Task inputs:
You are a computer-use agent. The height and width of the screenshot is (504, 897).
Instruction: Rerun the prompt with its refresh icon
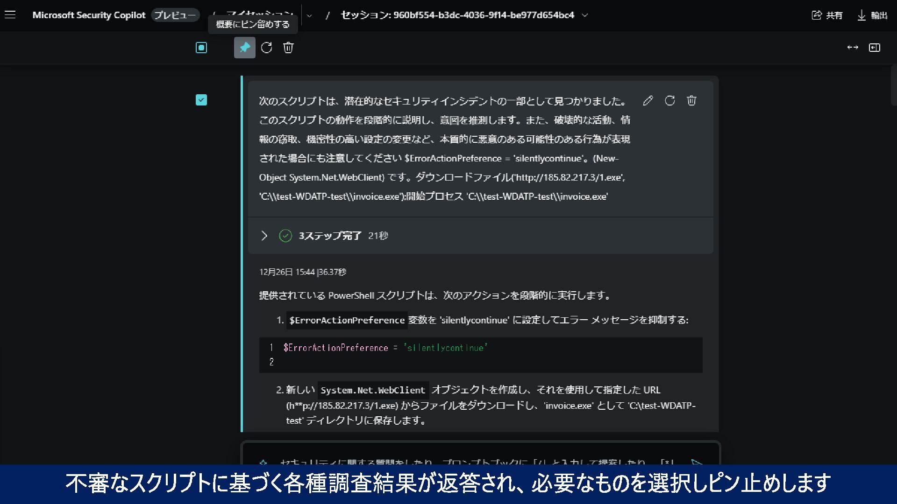point(669,101)
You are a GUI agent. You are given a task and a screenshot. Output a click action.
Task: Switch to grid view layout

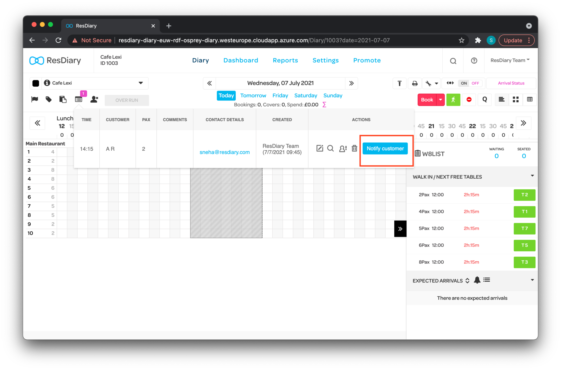pos(516,100)
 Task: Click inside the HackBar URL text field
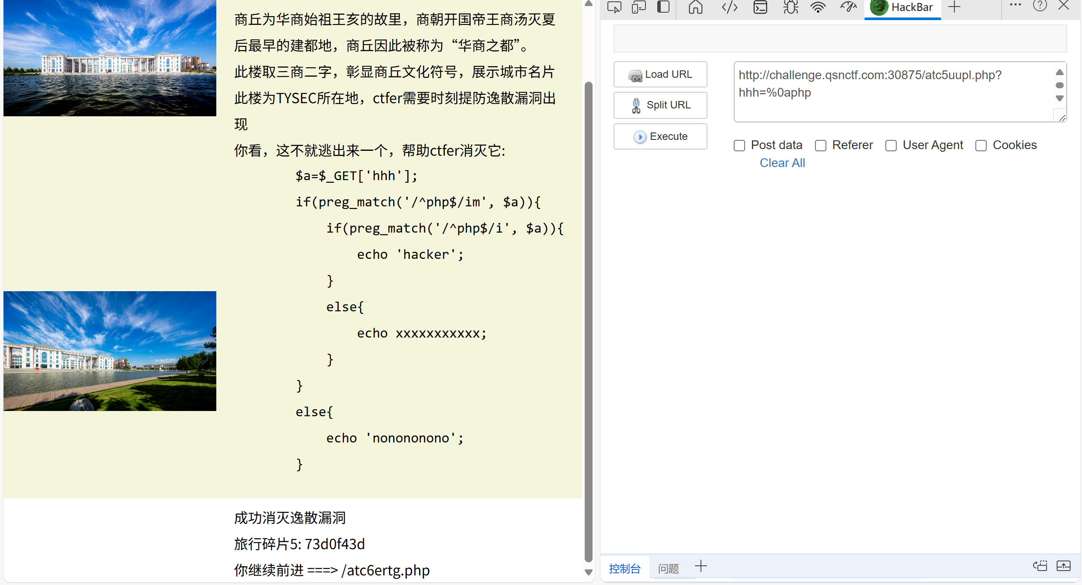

Task to carry out: Looking through the data above, copy out each line in which the string "screenshot" occurs.

Response to this task:
You are a computer-use agent. The height and width of the screenshot is (504, 897).
You are a GUI agent. You are given a task and a screenshot. Output a click action.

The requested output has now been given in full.